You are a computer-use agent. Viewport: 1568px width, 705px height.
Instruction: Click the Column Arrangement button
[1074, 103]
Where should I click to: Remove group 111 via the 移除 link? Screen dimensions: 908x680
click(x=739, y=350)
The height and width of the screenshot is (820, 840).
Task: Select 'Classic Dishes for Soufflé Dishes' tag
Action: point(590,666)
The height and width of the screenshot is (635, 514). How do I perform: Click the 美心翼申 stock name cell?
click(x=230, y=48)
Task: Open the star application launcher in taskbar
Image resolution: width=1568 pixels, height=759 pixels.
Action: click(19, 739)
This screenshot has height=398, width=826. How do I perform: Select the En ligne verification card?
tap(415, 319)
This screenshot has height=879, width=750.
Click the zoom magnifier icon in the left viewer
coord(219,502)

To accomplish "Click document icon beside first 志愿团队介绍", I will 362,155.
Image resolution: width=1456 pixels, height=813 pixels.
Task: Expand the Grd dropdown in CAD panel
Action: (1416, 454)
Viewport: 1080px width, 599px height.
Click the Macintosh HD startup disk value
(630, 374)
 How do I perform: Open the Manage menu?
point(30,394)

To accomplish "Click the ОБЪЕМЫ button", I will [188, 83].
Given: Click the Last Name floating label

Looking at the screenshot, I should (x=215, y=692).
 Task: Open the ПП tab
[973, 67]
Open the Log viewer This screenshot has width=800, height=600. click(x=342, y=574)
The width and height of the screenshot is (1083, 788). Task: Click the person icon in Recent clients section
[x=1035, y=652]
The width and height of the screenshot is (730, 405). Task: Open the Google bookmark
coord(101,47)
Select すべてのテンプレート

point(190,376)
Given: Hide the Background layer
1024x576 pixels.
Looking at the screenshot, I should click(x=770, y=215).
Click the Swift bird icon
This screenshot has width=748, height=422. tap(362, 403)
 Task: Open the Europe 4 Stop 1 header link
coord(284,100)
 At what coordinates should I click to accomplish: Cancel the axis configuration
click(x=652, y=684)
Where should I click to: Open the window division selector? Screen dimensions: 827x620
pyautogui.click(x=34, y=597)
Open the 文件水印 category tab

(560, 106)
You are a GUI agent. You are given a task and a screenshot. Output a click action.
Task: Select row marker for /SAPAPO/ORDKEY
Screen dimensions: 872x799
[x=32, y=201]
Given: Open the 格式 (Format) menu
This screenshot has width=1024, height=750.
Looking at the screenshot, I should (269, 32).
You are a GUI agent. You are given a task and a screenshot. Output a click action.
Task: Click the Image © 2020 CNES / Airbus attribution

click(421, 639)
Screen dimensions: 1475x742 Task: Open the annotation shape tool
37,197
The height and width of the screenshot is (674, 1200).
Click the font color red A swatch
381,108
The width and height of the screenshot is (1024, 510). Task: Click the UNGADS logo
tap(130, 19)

| Exercise objective |
Look through the entries above and copy each line that has "Viewport" in it.

| Result |
You are a computer-use agent. Viewport: 1568px width, 705px height.
Viewport: 1080px width, 599px height.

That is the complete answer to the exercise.